■ REQUIREMENT: Copy the entries from the line containing "Viewport: 1059px width, 703px" through the end of the entries, reproducing each line verbatim.
______________________________
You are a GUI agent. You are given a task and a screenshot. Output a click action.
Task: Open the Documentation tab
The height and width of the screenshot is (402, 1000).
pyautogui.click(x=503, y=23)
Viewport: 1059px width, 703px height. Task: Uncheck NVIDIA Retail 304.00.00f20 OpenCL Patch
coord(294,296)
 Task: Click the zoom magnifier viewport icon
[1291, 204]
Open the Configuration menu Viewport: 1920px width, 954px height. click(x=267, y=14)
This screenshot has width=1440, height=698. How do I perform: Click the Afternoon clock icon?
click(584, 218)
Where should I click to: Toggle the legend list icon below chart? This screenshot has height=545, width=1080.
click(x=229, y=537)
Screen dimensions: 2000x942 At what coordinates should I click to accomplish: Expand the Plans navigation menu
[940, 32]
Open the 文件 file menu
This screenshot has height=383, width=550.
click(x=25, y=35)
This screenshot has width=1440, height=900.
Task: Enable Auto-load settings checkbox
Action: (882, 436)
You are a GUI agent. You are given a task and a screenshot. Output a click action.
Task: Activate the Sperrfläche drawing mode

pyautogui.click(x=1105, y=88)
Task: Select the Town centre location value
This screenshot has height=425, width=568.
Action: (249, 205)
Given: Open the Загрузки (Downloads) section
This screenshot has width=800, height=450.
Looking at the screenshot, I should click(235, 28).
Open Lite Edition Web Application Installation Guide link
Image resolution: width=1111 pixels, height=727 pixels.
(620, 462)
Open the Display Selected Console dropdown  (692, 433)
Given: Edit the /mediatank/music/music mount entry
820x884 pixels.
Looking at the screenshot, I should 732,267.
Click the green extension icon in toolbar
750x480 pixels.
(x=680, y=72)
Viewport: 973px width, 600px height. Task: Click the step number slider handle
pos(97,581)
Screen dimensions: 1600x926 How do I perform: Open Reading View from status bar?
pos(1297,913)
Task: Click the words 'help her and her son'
______________________________
■ TASK ANSWER:
Viewport: 1059px width, 703px height. Task: Uncheck NVIDIA Retail 304.00.00f20 OpenCL Patch
coord(294,296)
 Task: Click the zoom magnifier viewport icon
[1291, 204]
Open the Configuration menu Viewport: 1920px width, 954px height. click(x=267, y=14)
This screenshot has width=1440, height=698. How do I perform: Click the Afternoon clock icon?
click(584, 218)
Where should I click to: Toggle the legend list icon below chart? This screenshot has height=545, width=1080.
click(x=229, y=537)
Screen dimensions: 2000x942 At what coordinates should I click to accomplish: Expand the Plans navigation menu
[940, 32]
Open the 文件 file menu
This screenshot has height=383, width=550.
click(x=25, y=35)
This screenshot has width=1440, height=900.
Task: Enable Auto-load settings checkbox
Action: (882, 436)
You are a GUI agent. You are given a task and a screenshot. Output a click action.
Task: Activate the Sperrfläche drawing mode

pyautogui.click(x=1105, y=88)
Task: Select the Town centre location value
This screenshot has height=425, width=568.
Action: (249, 205)
Given: Open the Загрузки (Downloads) section
This screenshot has width=800, height=450.
Looking at the screenshot, I should click(235, 28).
Open Lite Edition Web Application Installation Guide link
Image resolution: width=1111 pixels, height=727 pixels.
(620, 462)
Open the Display Selected Console dropdown  (692, 433)
Given: Edit the /mediatank/music/music mount entry
820x884 pixels.
Looking at the screenshot, I should 732,267.
Click the green extension icon in toolbar
750x480 pixels.
(x=680, y=72)
Viewport: 973px width, 600px height. Task: Click the step number slider handle
pos(97,581)
Screen dimensions: 1600x926 How do I perform: Open Reading View from status bar?
pos(1297,913)
Task: Click the words 'help her and her son'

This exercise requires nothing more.